World Menstrual Hygiene Day 2019: Prepare your daughter for her first period: A teenager who is already facing a lot of changes, puberty may worsen the experience being terrible. But as menstruation is the most natural and inevitable part of a girl’s life, she must be prepared for it before it arrives for the very first time.

World Menstrual Hygiene Day 2019

Though the Bollywood film Pad Man has opened up discussions around menstruation, there’s still a long way to go. The experts advise that it’s important for young girls to be aware of periods before their first one.

Everteen® conducted a survey for Menstrual Hygiene Day which says that menstruation is no more a hush-hush topic.

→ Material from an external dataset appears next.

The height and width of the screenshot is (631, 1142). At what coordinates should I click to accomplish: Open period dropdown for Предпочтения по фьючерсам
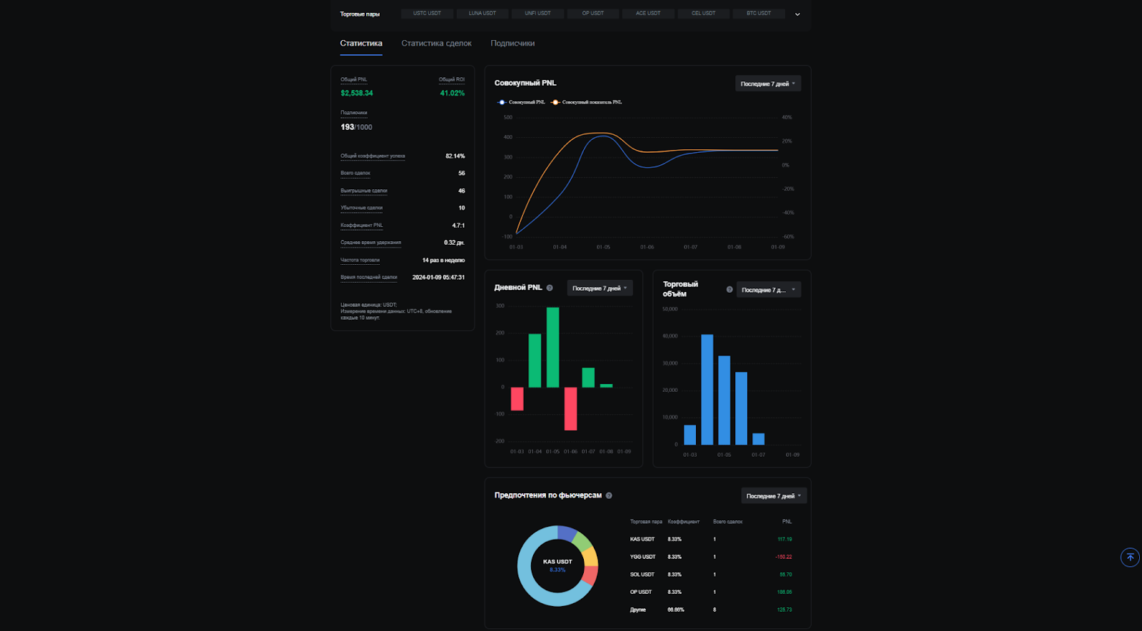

The survey had participation from 2,400 women – working women in the age group of 25-35 years – from Delhi, Mumbai, Bengaluru and Hyderabad. As many as 67.7% of women believe that a popular Bollywood movie made people talk about menstruation openly.

According to Gauri Singhal, Founder and CEO of FLOH tampons and Shelly Singh, Obstetrics and Gynaecology Consultant at Momspresso, to make sure that the first period is less scary and more comfortable here are some things that moms and dads (yes, dads should have this conversation with their daughters) can tell their girls to better prepare them for their first period. Following are glimpses of what she suggests:

  1. We bleed red: Leading brands that use blue ink to depict period blood are essentially attaching a message of shame to periods. Let your daughter know that we bleed red and that there’s no need to be ashamed of it. It is important to let them know that it is natural and nothing to fret about. With the right intimate care solutions, they will be able to forget that they are on their period and just go with the flow.
  2. Don’t let periods hold you, set yourself free: After getting their first period, girls are usually sceptical about going to school or participating in co-curricular activities. Parents should urge their daughters to let go of these inhibitions because periods shouldn’t disrupt their daily lives. Today, there are multiple options such as tampons, period pain relief patches, panty-liners and other products that can make periods truly comfortable so girls can continue to remain on the go even while they are on their period.
  3. Beat the cramps: Different women experience period pains at different intensities, and sometimes it can be bad. Since girls are starting to menstruate at a much earlier age, it is not advisable for them to take medication. However, if you feel the period pain monster tugging at your insides, you don’t have to ingest a pill to beat it anymore. You can simply use herbal period pain patches that discreetly yet effectively soothe the cramping. So, next time period pain shows up, put on a patch, put on your best smile, and get ready to take on the day!
  4. Personal hygiene is a must during this time: While it is essential to maintain personal hygiene throughout one’s cycle, the menstruation period requires extra care. Tampons and pads must be changed every 4-8 hours depending on the flow. And she must wash herself every time she uses the washroom, and keep herself clean since menstrual blood can lead to infection and bad odour. During the period, it is easier to contract bacterial infections or vaginitis.
  5. Tell her not to shy away from periods: Repeat this as many times as you can — ‘periods are not a taboo’. While pregnancy is celebrated in India, periods are treated in a hush-hush manner. It’s about time we break out of this regressive socio-cultural mindset. Periods should no longer be a secret between moms and daughters but can and should be discussed with brothers and dads too.
  6. Sanitary products must be disposed: It’s important to wrap it in a newspaper and dispose this in the bin rather than flushing it down.
  7. Make her comfortable: Comfort her by telling not be scared of ‘leaking’ and if it happens, she can just throw that underwear panty away and use a fresh one. Also, apprise her that other girls in her class are also going through similar changes and they can watch each other’s backs.

The next generation should be that of the trailblazers who finally break the shackles and speak out freely about menstruation. But, it will all start with that one talk that you have with your daughter as she stands on the threshold of puberty. Make sure it is an impactful and an empowering one, for she might be the one who changes the way women perceive their periods. In doing so, she might just change the world!